----- SUPPLIED RECORDS

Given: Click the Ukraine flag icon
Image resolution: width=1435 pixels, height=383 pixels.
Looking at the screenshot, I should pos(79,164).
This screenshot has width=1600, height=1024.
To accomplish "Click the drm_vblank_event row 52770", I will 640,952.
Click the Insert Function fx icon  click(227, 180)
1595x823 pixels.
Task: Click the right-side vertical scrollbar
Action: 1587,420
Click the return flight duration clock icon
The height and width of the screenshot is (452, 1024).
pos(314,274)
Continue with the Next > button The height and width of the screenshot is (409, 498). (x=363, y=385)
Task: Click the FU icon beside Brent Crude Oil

----------

### WHAT IS NEEDED
Each entry needs to be copied out exactly.

### EXERCISE SOLUTION
Given: Click the Ukraine flag icon
Image resolution: width=1435 pixels, height=383 pixels.
Looking at the screenshot, I should pos(79,164).
This screenshot has width=1600, height=1024.
To accomplish "Click the drm_vblank_event row 52770", I will 640,952.
Click the Insert Function fx icon  click(227, 180)
1595x823 pixels.
Task: Click the right-side vertical scrollbar
Action: 1587,420
Click the return flight duration clock icon
The height and width of the screenshot is (452, 1024).
pos(314,274)
Continue with the Next > button The height and width of the screenshot is (409, 498). (x=363, y=385)
Task: Click the FU icon beside Brent Crude Oil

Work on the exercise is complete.